The Australian author Geraldine Brooks is known for her sweeping historical novels. A meticulous researcher, she infuses her characters, settings, and plots with a wealth of detail and insight. She typically picks subject matter that has yet to be explored by other novelists, which makes her work interesting and enlightening too.

Brooks' most recent novel, Horse, (2022) is set primarily in the antebellum South, where, for a wealthy white man, a well-bred horse could serve as a testament to his affluence and prestige, the book revolves around the most important national past-time of that era, horse racing, and one special thoroughbred in particular, Lexington, who actually existed, and is still known for being the greatest stud sire in horse-racing history. 

More importantly for me, however, this novel highlights the previously unacknowledged and significant roles played by enslaved black groomsmen and trainers. Brooks sheds light on what their experiences may have been like through the characters of Harry Lewis and his sensitive son, Jarret, who forms a deep bond of compassion and trust from birth to death with Lexington, even as the complicated arc of his own life plays out. 
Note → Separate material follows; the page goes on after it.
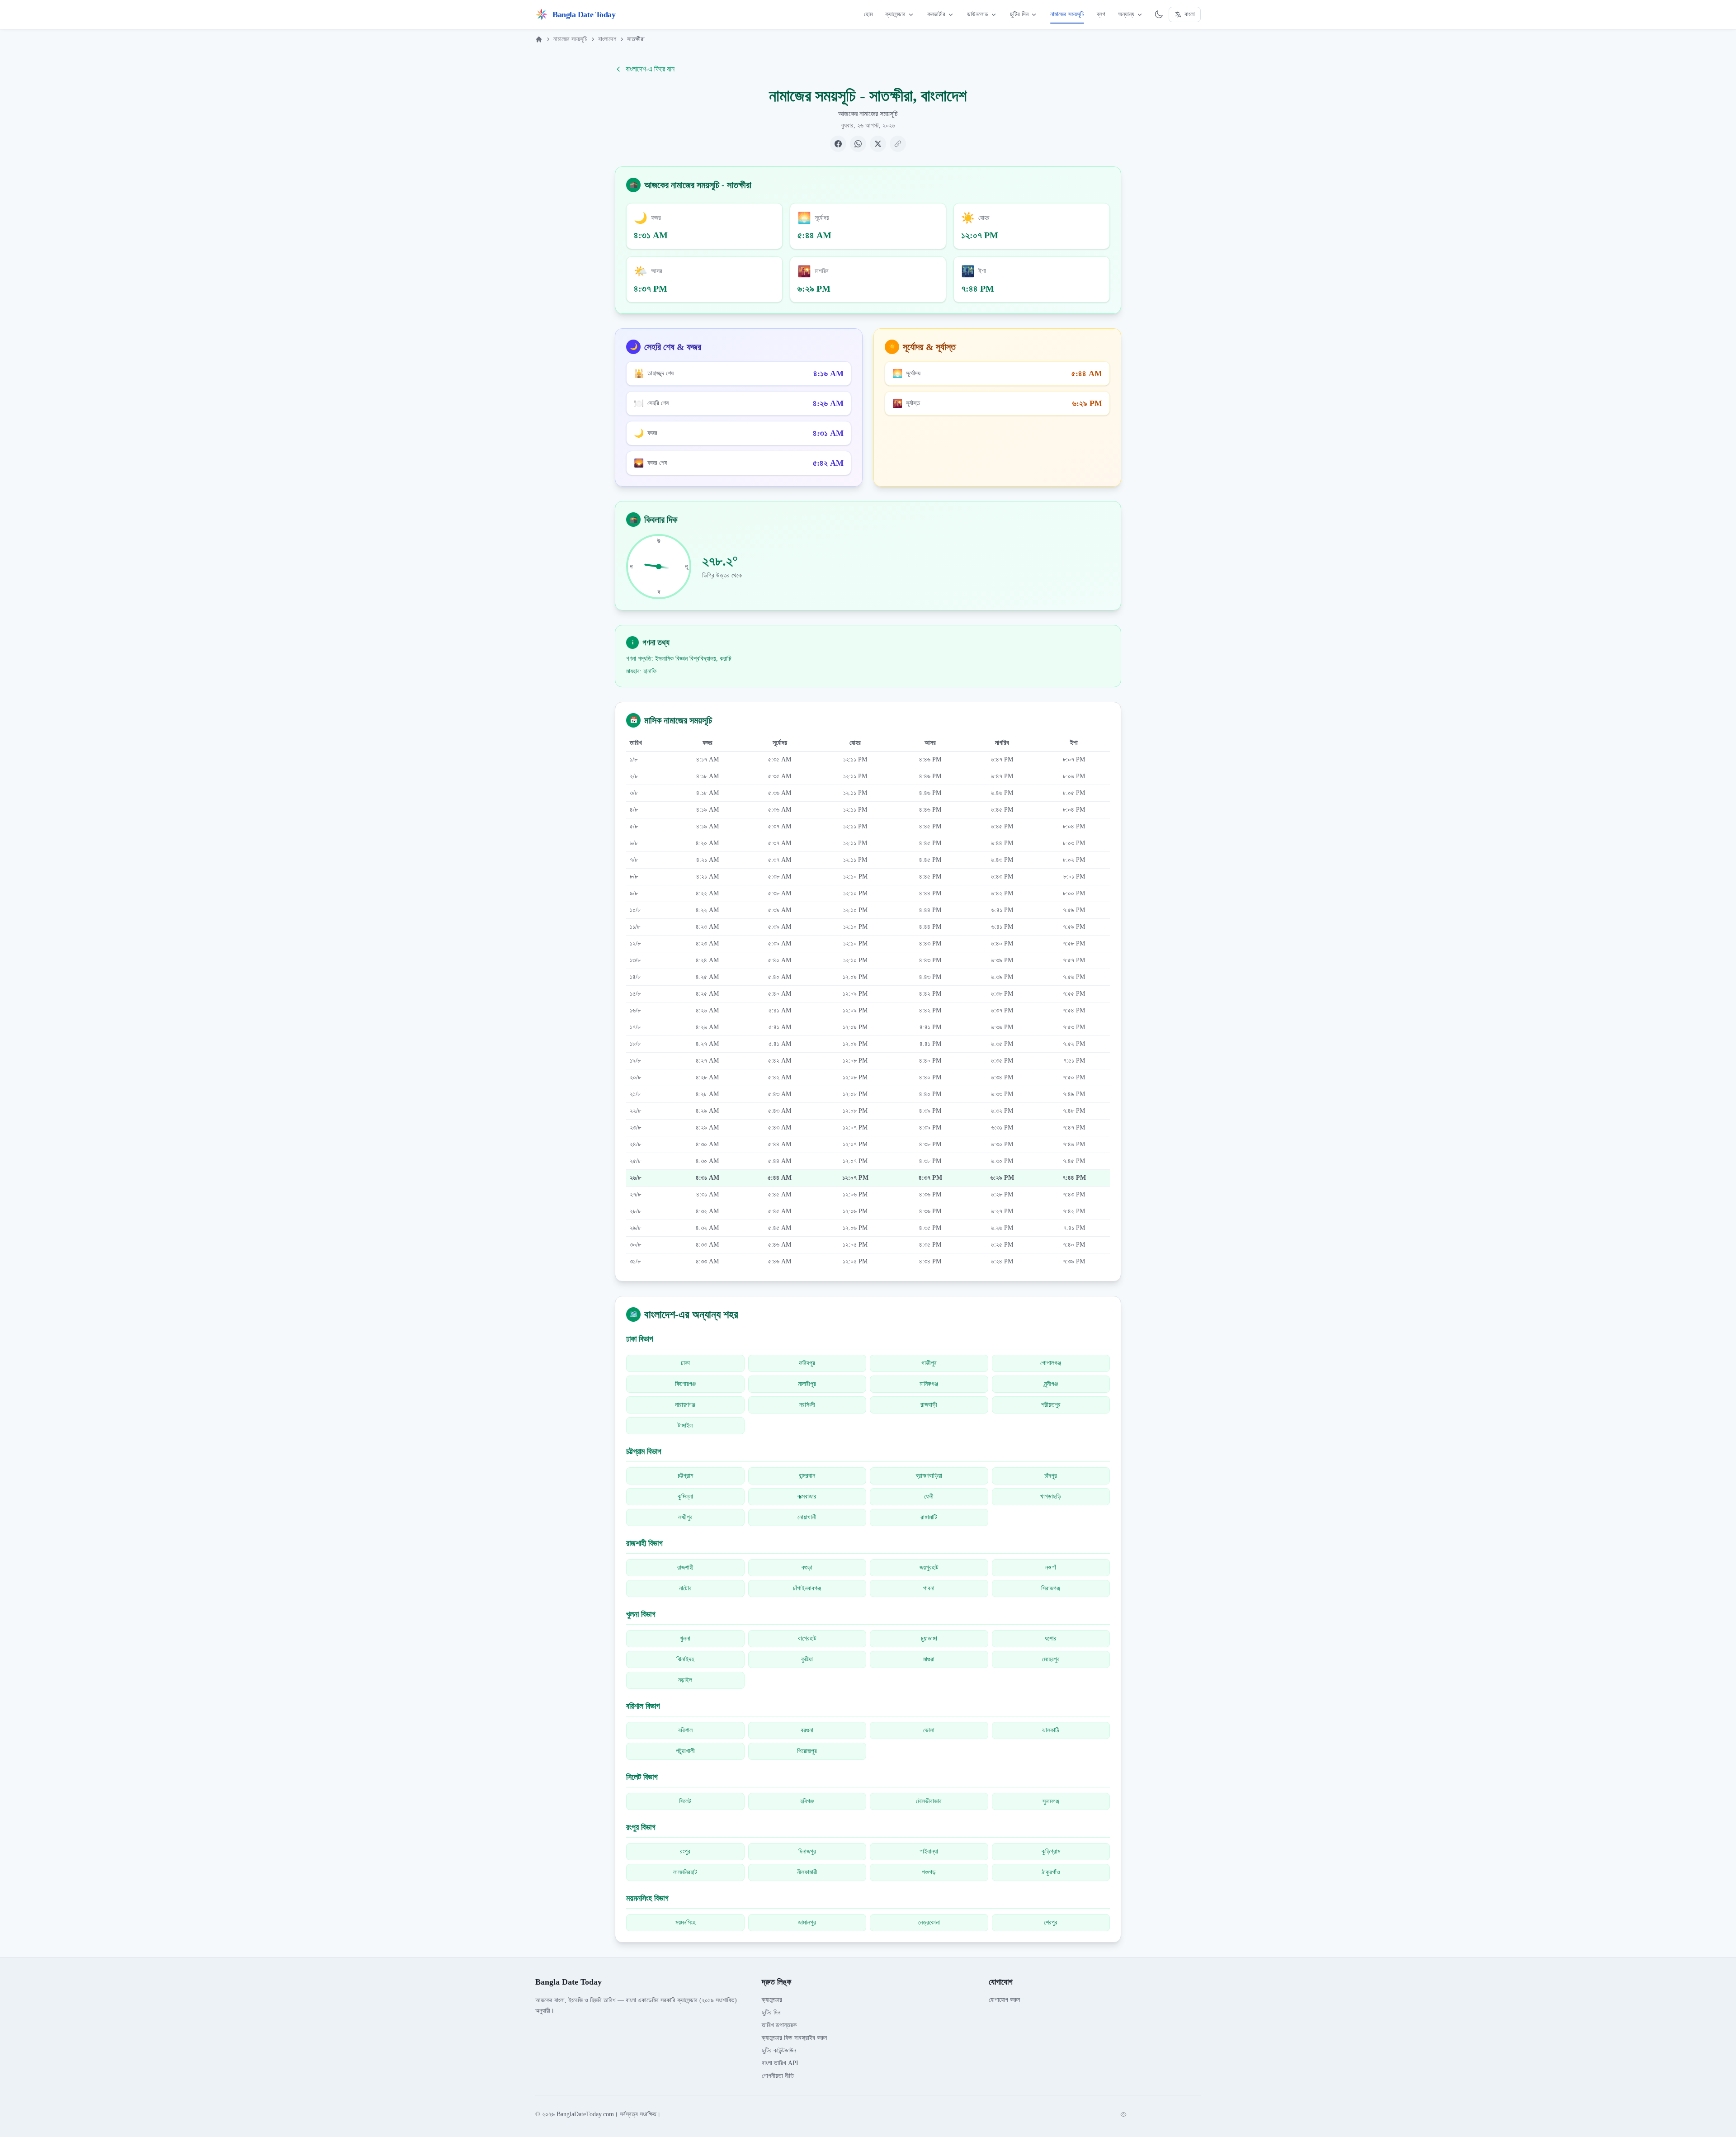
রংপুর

Two other stories are set in parallel to this main thread, one in the recent twenty-first century, which involves a Nigerian-American art historian who rescues a discarded painting of a horse that fires his interest in equine art, and an Aussie osteologist, Jess, who is simultaneously articulating Lexington's skeleton at the Smithsonian. In addition, Brooks takes us to New York and the art world of the 1950s, where the same painting holds a place of importance in the life of the first female art curator of that era.

How all these characters and threads interweave and inform each other is something you'll have to read Horse to discover. I encourage you to do so, particularly if you want to see issues of racism and discrimination explored in an unusual, enlightening, and memorable way.